• WHAT TO WORK ON
Skipping all pictures, set down the lines of the listing from the first through the one with "Task: Click the".

• AVAILABLE DATA
##########

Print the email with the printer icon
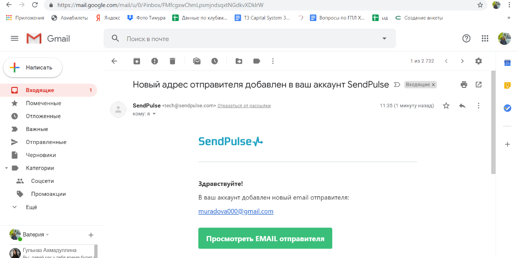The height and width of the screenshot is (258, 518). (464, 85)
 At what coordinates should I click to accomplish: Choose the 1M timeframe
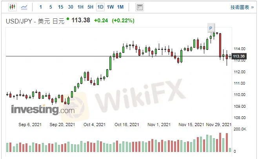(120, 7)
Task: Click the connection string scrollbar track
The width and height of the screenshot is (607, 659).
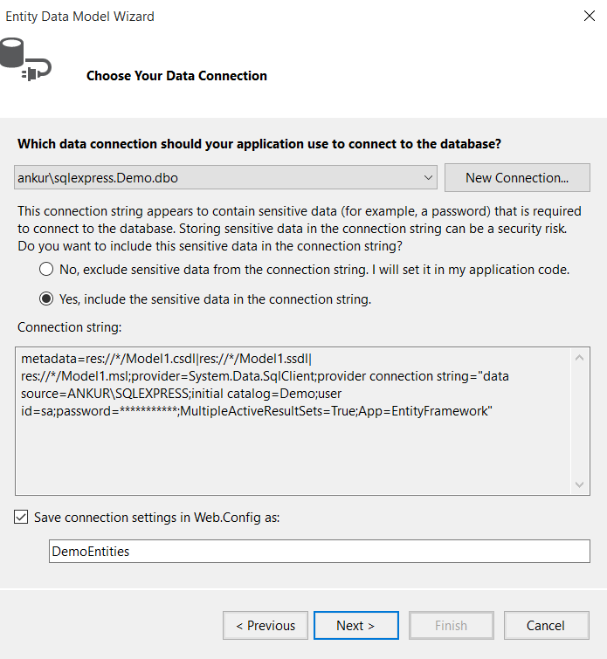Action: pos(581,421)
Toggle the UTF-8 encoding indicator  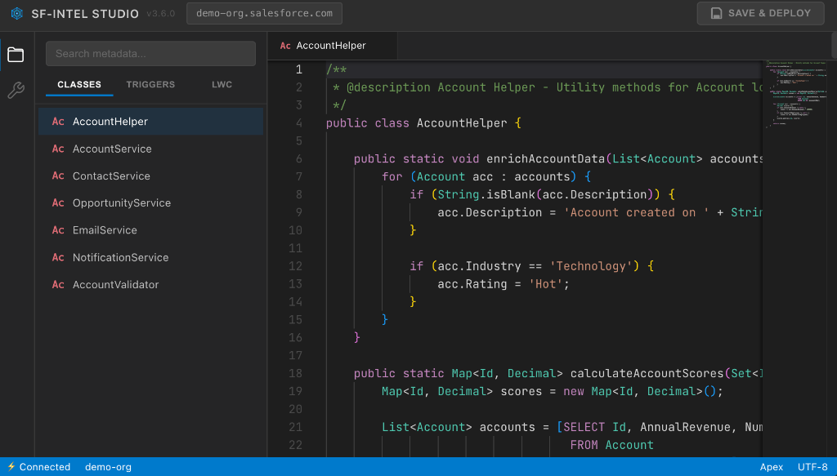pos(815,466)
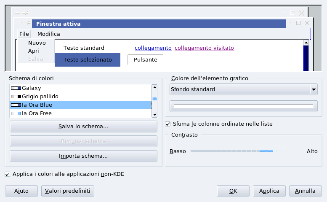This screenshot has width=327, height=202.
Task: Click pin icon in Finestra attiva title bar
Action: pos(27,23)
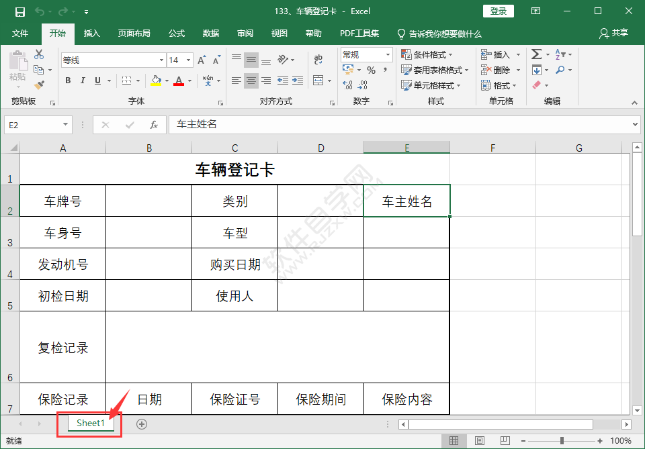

##########

• ANSWER TO THIS EXERCISE
Print the email with the printer icon
The height and width of the screenshot is (258, 518). (464, 85)
 At what coordinates should I click to accomplish: Choose the 1M timeframe
(120, 7)
Task: Click the connection string scrollbar track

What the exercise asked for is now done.